When told, Ms Chambers was said to have appeared to be annoyed and angry and did not respond to the call well. A written statement was requested from Ms Chambers but she refused to respond or provide a statement.
On June 10, 2022, the Teaching Regulation Agency held a misconduct panel and found the allegations against Ms Chambers to be true, and found to have breached Teachers’ Standards.

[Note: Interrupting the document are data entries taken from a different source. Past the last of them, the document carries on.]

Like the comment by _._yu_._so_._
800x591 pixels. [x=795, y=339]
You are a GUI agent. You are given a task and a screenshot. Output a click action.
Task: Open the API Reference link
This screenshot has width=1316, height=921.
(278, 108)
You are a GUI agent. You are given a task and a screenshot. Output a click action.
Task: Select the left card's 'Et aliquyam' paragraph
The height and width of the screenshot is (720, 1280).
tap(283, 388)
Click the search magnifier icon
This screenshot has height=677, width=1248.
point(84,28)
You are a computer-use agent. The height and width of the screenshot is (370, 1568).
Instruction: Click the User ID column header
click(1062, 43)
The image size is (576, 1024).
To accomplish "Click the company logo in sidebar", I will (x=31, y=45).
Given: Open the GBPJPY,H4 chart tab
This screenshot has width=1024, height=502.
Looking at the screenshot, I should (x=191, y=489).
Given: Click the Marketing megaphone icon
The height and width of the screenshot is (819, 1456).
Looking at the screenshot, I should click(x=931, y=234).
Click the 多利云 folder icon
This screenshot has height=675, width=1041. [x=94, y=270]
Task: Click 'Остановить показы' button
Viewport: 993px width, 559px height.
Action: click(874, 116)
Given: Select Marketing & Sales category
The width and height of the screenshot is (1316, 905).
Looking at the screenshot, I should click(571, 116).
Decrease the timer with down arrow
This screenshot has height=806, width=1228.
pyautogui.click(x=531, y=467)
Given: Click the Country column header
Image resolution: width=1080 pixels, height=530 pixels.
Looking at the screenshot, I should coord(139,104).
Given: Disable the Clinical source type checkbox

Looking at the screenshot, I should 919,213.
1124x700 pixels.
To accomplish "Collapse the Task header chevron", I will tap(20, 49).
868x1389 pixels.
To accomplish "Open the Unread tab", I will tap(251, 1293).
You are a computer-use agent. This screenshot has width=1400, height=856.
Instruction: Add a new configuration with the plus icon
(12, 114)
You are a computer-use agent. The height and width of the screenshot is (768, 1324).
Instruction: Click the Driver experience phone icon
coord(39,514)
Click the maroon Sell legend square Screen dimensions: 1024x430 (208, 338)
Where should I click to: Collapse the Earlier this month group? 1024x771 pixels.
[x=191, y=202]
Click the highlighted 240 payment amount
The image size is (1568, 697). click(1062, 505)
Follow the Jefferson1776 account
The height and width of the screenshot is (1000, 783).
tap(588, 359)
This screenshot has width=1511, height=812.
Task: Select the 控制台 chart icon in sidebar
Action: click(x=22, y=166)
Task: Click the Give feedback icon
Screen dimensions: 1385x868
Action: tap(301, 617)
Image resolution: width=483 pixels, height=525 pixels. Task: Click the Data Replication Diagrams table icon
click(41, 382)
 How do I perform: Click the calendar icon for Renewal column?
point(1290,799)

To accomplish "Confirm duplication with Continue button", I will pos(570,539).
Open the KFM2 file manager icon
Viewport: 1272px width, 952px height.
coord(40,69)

The panel found that Ms Chambers’ behaviour had breached the standard that a teacher “must set high expectations which inspire, motivate and challenge pupils establishing a safe, and stimulating environment for pupils, rooted in mutual respect.”
Following the hearing, Teaching Regulation Agency (TRA) decision maker John Knowles banned Ms Chambers from teaching with immediate effect, and gave her a minimum two year review period on her prohibition order before she can consider trying to teach again, on the basis that her lack of remorse means there is “some risk” to the future wellbeing of pupils.
In a statement on behalf of the misconduct panel, Mr Knowles said: “The lack of engagement in the TRA proceedings by Ms Chambers including her failure to demonstrate any insight or remorse for her actions was a significant factor informing the opinion that prohibition was warranted in the circumstances.”
He added: “The panel noted Ms Chambers has refused to provide any account of her actions on 6 March 2020, and refused to engage with the Agency’s enquiries, LADO investigation, and the TRA proceedings. Accordingly, the panel made a recommendation to the Secretary of State that a prohibition order should be imposed with immediate effect.”